No one dissenting, the mountain-path was determined upon.
Continuing along the plain for a half-mile farther, the trappers dismounted, cached their animals among the rocks, and commenced ascending the steep slope – ’Lije Orton still acting as their guide.
Chapter Fifteen.
Retaliation in Kind
The thrill that passed through the captives as Blue Dick discovered to them his identity was not so startling to all. With Blount Blackadder and Snively, his words, as well as his acts, had long since led to his recognition. Also among the slaves were some who remembered that scene in the court-yard of the old home plantation, when he had been subjected to the punishment of the pump. Despite their supposed obtuseness, they were sharp enough to connect it with the very similar spectacle now before their eyes; and, on hearing the command, “Give him a double dose,” more than one remembered having heard the words before. Those who did were not happy, for they also recalled their own conduct on that occasion, and were apprehensive of just retaliation from the hands of him whom they had scoffed.
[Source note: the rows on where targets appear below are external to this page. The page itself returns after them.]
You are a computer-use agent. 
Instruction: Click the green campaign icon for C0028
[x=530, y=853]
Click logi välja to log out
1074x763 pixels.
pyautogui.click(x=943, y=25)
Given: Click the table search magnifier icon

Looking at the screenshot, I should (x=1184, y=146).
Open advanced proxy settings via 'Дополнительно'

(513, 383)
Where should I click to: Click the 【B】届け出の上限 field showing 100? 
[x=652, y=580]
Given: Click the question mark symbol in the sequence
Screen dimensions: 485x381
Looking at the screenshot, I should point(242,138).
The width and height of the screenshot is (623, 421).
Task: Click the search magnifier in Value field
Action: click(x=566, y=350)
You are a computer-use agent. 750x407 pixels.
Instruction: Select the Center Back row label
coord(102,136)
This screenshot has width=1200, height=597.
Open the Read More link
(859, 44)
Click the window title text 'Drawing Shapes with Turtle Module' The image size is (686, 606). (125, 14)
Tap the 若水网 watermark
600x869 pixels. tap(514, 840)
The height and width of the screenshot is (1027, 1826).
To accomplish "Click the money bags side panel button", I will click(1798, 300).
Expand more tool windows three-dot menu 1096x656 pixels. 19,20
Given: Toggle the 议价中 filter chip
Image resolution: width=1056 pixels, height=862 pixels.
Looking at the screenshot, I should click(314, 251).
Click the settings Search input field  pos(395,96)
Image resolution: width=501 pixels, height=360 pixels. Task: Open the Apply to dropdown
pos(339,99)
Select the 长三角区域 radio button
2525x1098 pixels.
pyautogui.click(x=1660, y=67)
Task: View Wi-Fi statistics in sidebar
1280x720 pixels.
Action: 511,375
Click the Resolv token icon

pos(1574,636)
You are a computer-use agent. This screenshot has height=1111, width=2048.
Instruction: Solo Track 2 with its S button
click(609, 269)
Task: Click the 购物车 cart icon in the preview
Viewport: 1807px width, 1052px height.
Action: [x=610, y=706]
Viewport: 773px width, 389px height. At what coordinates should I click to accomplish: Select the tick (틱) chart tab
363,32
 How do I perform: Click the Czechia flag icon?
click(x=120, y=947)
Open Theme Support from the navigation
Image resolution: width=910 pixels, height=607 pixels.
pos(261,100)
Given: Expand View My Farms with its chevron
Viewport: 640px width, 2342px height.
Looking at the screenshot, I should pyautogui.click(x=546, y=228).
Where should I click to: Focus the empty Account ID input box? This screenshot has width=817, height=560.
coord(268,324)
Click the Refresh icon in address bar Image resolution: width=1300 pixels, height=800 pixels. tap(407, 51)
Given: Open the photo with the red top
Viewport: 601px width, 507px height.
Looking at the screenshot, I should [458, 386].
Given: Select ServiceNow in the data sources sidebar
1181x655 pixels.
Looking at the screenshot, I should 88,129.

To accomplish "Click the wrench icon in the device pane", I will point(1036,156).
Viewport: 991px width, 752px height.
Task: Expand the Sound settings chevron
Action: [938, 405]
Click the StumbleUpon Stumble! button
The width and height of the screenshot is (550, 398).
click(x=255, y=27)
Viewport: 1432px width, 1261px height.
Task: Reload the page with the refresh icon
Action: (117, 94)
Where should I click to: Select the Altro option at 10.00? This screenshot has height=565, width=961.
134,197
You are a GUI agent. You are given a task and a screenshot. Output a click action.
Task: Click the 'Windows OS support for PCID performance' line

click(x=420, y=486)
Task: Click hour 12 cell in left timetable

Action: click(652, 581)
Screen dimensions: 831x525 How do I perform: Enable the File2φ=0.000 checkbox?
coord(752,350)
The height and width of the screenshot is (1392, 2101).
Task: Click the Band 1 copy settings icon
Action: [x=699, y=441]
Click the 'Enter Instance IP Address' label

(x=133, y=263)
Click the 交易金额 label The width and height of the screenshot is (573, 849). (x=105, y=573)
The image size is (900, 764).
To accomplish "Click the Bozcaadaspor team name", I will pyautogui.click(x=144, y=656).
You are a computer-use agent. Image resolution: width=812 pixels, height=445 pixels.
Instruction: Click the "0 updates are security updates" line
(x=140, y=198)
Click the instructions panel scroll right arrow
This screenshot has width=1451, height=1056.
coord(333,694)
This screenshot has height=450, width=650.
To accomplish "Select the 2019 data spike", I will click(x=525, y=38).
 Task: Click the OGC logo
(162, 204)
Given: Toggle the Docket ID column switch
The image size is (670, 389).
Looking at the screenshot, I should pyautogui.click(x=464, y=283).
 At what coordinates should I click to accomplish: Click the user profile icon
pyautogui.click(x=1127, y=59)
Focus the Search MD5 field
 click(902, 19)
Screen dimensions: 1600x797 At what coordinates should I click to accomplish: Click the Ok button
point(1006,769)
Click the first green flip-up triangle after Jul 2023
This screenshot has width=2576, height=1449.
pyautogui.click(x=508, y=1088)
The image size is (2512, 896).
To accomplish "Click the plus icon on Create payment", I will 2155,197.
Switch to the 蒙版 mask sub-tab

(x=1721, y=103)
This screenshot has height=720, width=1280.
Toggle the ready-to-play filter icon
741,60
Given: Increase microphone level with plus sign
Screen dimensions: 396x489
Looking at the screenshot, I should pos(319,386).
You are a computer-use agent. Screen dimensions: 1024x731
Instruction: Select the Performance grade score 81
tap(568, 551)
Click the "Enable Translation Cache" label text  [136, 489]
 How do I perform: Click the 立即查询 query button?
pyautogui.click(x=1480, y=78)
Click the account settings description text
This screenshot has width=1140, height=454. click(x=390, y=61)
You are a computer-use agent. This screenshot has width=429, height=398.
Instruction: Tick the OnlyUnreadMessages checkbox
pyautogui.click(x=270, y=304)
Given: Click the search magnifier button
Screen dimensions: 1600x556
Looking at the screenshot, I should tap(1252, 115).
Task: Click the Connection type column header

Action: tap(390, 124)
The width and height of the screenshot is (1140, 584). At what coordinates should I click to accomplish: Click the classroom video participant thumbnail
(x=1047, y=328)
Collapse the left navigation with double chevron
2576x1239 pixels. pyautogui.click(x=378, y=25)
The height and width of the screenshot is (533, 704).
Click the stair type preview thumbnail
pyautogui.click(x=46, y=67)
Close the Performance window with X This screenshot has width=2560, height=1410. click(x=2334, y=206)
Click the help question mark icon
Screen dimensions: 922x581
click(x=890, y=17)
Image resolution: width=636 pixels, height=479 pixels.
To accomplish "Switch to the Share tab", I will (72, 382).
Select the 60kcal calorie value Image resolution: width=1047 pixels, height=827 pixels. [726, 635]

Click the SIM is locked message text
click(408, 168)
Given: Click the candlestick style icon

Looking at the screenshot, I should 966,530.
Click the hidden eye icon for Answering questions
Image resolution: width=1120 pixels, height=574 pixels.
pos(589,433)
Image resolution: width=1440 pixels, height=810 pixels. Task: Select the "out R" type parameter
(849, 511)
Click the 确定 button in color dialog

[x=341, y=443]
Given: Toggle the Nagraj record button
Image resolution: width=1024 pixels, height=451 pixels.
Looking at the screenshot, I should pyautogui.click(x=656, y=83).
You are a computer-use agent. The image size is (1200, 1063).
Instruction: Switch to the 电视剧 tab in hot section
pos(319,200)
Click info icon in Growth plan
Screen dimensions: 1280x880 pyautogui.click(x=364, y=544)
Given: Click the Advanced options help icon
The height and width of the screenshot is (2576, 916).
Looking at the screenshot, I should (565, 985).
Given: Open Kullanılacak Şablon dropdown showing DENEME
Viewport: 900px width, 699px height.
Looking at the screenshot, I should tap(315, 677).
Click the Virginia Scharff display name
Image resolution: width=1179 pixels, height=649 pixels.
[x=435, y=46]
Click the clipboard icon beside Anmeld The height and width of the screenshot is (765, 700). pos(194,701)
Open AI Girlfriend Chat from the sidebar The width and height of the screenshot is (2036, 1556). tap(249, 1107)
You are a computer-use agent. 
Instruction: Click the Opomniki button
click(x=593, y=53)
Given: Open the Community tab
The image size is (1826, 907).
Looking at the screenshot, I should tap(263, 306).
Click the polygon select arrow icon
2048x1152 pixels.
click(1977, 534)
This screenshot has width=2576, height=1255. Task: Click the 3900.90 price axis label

Seeing how their young master had been served, they became sure of it; still more when the overseer, Snively, was submitted to the same dread castigation, and, after him, the huge negro who had worked the pump-handle when Blue Dick was being douched.
Both these received the double dose, and more than double. As Snively was unloosed from the cross, and dragged out beyond the water-jet, the hideous gash along his cheek looked still more hideous from its blanching.
And the negro, thick as was his skull, roared aloud, and felt as though his head had been laid open. He said so on recovering his senses. The grin upon his face was no longer that of glee, as when he himself was administering the punishment. It was a contortion that told of soul-suffering agony.
He was not the last to be so served. Others were taken from the crowd of slaves, not indiscriminately, but evidently selected one after another. And the rest began to see this, and to believe they were not to be tortured. Some were solaced by the thought that to others gave keen apprehension. They had not all jeered their fellow-slave, when he was himself suffering. Only the guilty were stricken with fear.
And need had they to fear; for, one after another, as the chief pointed them out, they were seized by his satellites, dragged from amongst their trembling fellow-captives, and in turn tied to the pine-tree cross. And there were they kept, till the cold melted snow from Pike’s Peak, descending on their crania, caused them to shriek out in agony.